■ YOUR ASSIGNMENT
Only one stretch of the data below is wanted: the lines from the one with "[Stratégies pour augmenter la rentabilité des" through the one with "startups (890, 1589)", repeated exactly.

[Saved entries]
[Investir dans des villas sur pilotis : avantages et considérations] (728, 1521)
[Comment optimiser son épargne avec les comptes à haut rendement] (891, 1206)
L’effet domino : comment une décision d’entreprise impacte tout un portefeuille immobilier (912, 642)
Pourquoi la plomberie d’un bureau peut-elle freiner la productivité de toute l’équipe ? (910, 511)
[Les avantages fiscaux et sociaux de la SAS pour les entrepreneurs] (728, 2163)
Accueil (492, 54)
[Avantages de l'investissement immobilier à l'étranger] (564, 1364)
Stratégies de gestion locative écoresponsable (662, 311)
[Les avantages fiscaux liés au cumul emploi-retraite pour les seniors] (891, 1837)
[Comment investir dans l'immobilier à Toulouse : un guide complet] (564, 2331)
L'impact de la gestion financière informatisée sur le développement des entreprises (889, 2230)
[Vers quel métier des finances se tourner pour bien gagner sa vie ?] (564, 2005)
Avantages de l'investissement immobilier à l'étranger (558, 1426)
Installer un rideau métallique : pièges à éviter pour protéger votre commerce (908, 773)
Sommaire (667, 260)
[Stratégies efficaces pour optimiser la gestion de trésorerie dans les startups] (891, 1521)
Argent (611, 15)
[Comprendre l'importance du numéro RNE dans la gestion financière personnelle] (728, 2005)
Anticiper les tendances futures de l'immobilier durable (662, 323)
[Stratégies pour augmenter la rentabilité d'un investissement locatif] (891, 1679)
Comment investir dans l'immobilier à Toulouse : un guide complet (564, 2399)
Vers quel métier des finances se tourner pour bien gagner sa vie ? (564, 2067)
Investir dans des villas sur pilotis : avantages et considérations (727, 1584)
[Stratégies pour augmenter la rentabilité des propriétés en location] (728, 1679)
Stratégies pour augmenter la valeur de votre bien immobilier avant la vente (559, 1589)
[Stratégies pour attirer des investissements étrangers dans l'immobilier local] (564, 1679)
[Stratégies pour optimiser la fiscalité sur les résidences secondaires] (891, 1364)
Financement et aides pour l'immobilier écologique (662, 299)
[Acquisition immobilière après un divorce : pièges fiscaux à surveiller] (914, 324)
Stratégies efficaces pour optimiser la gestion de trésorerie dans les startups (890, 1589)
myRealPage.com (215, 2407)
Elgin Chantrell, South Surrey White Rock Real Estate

■ COMPLETED TASK
[Stratégies pour augmenter la rentabilité des propriétés en location] (728, 1679)
Stratégies pour augmenter la valeur de votre bien immobilier avant la vente (559, 1589)
[Stratégies pour attirer des investissements étrangers dans l'immobilier local] (564, 1679)
[Stratégies pour optimiser la fiscalité sur les résidences secondaires] (891, 1364)
Financement et aides pour l'immobilier écologique (662, 299)
[Acquisition immobilière après un divorce : pièges fiscaux à surveiller] (914, 324)
Stratégies efficaces pour optimiser la gestion de trésorerie dans les startups (890, 1589)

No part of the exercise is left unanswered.